→ What is required
Edit the records below by replacing every occurrence of "Identify the location of" with "Give the position of" and leaving everything else unchanged.
--- Provided records Enclosed Below ---
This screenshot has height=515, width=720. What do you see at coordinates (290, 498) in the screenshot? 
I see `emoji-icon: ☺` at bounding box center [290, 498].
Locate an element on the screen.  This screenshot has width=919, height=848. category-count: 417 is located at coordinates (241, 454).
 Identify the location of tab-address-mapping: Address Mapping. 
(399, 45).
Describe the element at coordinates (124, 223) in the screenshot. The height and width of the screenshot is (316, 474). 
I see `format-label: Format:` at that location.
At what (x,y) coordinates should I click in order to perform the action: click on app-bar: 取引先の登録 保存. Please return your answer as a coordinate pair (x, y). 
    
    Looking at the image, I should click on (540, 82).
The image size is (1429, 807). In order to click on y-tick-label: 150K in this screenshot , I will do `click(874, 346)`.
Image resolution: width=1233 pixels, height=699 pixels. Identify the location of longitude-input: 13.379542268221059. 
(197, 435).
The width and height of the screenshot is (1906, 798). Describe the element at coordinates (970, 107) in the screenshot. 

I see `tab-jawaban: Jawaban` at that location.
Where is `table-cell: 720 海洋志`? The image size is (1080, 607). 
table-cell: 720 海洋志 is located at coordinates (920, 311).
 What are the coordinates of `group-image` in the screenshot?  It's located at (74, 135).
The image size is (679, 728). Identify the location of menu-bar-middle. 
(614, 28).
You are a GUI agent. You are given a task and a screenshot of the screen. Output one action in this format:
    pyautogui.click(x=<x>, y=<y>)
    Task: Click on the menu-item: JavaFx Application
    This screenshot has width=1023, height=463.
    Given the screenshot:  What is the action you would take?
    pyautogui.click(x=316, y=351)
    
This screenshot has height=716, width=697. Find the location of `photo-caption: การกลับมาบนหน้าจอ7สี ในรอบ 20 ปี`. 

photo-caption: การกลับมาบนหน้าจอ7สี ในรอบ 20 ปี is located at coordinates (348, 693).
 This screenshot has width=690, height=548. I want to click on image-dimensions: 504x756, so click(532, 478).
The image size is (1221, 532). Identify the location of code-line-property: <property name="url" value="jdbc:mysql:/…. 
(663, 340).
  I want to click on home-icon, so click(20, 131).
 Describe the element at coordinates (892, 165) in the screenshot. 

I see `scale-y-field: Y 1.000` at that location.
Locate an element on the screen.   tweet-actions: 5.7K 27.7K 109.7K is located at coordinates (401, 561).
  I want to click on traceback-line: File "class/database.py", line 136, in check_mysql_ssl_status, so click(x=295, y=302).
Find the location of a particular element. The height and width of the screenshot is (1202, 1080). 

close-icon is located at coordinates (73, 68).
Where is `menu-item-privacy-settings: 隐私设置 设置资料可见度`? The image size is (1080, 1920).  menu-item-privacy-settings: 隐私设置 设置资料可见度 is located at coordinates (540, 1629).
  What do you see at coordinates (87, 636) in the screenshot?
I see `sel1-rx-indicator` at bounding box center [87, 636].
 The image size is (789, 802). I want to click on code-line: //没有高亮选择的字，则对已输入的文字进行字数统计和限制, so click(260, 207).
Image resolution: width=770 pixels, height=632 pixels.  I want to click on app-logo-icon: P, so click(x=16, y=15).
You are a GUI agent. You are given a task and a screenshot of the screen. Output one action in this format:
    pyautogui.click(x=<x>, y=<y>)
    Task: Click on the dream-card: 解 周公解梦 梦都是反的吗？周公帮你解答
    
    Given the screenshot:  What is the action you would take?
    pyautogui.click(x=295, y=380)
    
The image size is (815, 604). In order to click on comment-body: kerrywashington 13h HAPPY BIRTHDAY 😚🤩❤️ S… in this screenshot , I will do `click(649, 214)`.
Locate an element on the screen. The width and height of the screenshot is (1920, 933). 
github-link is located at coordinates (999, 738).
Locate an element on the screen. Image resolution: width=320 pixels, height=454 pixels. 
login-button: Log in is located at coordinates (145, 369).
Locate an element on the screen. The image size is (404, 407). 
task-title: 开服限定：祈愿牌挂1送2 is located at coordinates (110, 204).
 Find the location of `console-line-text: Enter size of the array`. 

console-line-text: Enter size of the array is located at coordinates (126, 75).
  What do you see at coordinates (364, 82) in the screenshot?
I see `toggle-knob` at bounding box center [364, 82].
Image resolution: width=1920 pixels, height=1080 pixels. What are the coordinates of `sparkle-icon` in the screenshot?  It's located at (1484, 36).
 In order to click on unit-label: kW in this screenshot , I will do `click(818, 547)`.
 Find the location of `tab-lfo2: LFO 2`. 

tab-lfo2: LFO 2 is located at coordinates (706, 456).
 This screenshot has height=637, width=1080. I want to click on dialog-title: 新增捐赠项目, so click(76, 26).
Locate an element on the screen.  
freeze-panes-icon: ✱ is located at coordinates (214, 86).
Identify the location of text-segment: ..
--- End of Enclosed Provided records ---
→ Output for this task
This screenshot has height=515, width=720. What do you see at coordinates (290, 498) in the screenshot? 
I see `emoji-icon: ☺` at bounding box center [290, 498].
Locate an element on the screen.  This screenshot has width=919, height=848. category-count: 417 is located at coordinates (241, 454).
 Give the position of tab-address-mapping: Address Mapping. 
(399, 45).
Describe the element at coordinates (124, 223) in the screenshot. The height and width of the screenshot is (316, 474). 
I see `format-label: Format:` at that location.
At what (x,y) coordinates should I click in order to perform the action: click on app-bar: 取引先の登録 保存. Please return your answer as a coordinate pair (x, y). 
    
    Looking at the image, I should click on (540, 82).
The image size is (1429, 807). In order to click on y-tick-label: 150K in this screenshot , I will do `click(874, 346)`.
Image resolution: width=1233 pixels, height=699 pixels. Give the position of longitude-input: 13.379542268221059. 
(197, 435).
The width and height of the screenshot is (1906, 798). Describe the element at coordinates (970, 107) in the screenshot. 

I see `tab-jawaban: Jawaban` at that location.
Where is `table-cell: 720 海洋志`? The image size is (1080, 607). 
table-cell: 720 海洋志 is located at coordinates (920, 311).
 What are the coordinates of `group-image` in the screenshot?  It's located at (74, 135).
The image size is (679, 728). Give the position of menu-bar-middle. 
(614, 28).
You are a GUI agent. You are given a task and a screenshot of the screen. Output one action in this format:
    pyautogui.click(x=<x>, y=<y>)
    Task: Click on the menu-item: JavaFx Application
    This screenshot has width=1023, height=463.
    Given the screenshot:  What is the action you would take?
    pyautogui.click(x=316, y=351)
    
This screenshot has height=716, width=697. Find the location of `photo-caption: การกลับมาบนหน้าจอ7สี ในรอบ 20 ปี`. 

photo-caption: การกลับมาบนหน้าจอ7สี ในรอบ 20 ปี is located at coordinates (348, 693).
 This screenshot has width=690, height=548. I want to click on image-dimensions: 504x756, so click(532, 478).
The image size is (1221, 532). Give the position of code-line-property: <property name="url" value="jdbc:mysql:/…. 
(663, 340).
  I want to click on home-icon, so click(20, 131).
 Describe the element at coordinates (892, 165) in the screenshot. 

I see `scale-y-field: Y 1.000` at that location.
Locate an element on the screen.   tweet-actions: 5.7K 27.7K 109.7K is located at coordinates (401, 561).
  I want to click on traceback-line: File "class/database.py", line 136, in check_mysql_ssl_status, so click(x=295, y=302).
Find the location of a particular element. The height and width of the screenshot is (1202, 1080). 

close-icon is located at coordinates (73, 68).
Where is `menu-item-privacy-settings: 隐私设置 设置资料可见度`? The image size is (1080, 1920).  menu-item-privacy-settings: 隐私设置 设置资料可见度 is located at coordinates (540, 1629).
  What do you see at coordinates (87, 636) in the screenshot?
I see `sel1-rx-indicator` at bounding box center [87, 636].
 The image size is (789, 802). I want to click on code-line: //没有高亮选择的字，则对已输入的文字进行字数统计和限制, so click(260, 207).
Image resolution: width=770 pixels, height=632 pixels.  I want to click on app-logo-icon: P, so click(x=16, y=15).
You are a GUI agent. You are given a task and a screenshot of the screen. Output one action in this format:
    pyautogui.click(x=<x>, y=<y>)
    Task: Click on the dream-card: 解 周公解梦 梦都是反的吗？周公帮你解答
    
    Given the screenshot:  What is the action you would take?
    pyautogui.click(x=295, y=380)
    
The image size is (815, 604). In order to click on comment-body: kerrywashington 13h HAPPY BIRTHDAY 😚🤩❤️ S… in this screenshot , I will do `click(649, 214)`.
Locate an element on the screen. The width and height of the screenshot is (1920, 933). 
github-link is located at coordinates (999, 738).
Locate an element on the screen. Image resolution: width=320 pixels, height=454 pixels. 
login-button: Log in is located at coordinates (145, 369).
Locate an element on the screen. The image size is (404, 407). 
task-title: 开服限定：祈愿牌挂1送2 is located at coordinates (110, 204).
 Find the location of `console-line-text: Enter size of the array`. 

console-line-text: Enter size of the array is located at coordinates (126, 75).
  What do you see at coordinates (364, 82) in the screenshot?
I see `toggle-knob` at bounding box center [364, 82].
Image resolution: width=1920 pixels, height=1080 pixels. What are the coordinates of `sparkle-icon` in the screenshot?  It's located at (1484, 36).
 In order to click on unit-label: kW in this screenshot , I will do `click(818, 547)`.
 Find the location of `tab-lfo2: LFO 2`. 

tab-lfo2: LFO 2 is located at coordinates (706, 456).
 This screenshot has height=637, width=1080. I want to click on dialog-title: 新增捐赠项目, so click(76, 26).
Locate an element on the screen.  
freeze-panes-icon: ✱ is located at coordinates (214, 86).
Give the position of text-segment: ..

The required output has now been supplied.